SHA-256 is assumed (or pretended, depending on whom you ask) to have the properties of a random oracle.  Simply for the sake of understanding, pretend that for each increment of the nonce, you are generating a random number.  If target difficulty requires an unbroken string of x zeroes in the highest digit positions, then imagine how many times you’d need to generate a 256-bit random number before you have the luck to draw one which starts with x zeroes.  Alternatively, think of it as a 256-bit string of coin flips with H=0 T=1.  How long will it take you by random chance to get a string starting with x heads in a row?

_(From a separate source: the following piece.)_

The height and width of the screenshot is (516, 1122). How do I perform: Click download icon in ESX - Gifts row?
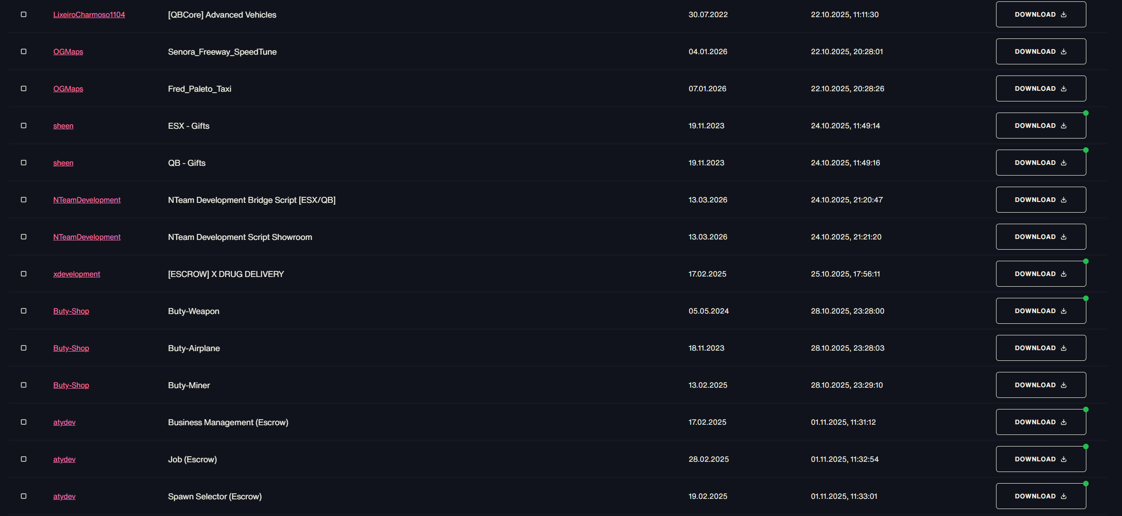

(Question for anybody:  Would the probability equal that of simply flipping x heads in a row, or would you need to repeatedly flip whole 256-bit strings of flips until you get one which starts with x heads in a row?  I seem to have temporarily confused myself here.  Checked in in alpha state.  May be patched.)

Another interesting way to look at it:  If SHA-256 has good avalanche (as we suppose), then for a single-bit flip in its input, each bit of output has a 50% probability of flipping.  Implications for bruteforcing a partial preimage are left as an exercise to the reader.

(I used several basic/intermediate level cryptography terms of art here.  I tried to pinpoint those in boldface so you can look them up if you’re unfamiliar with them.)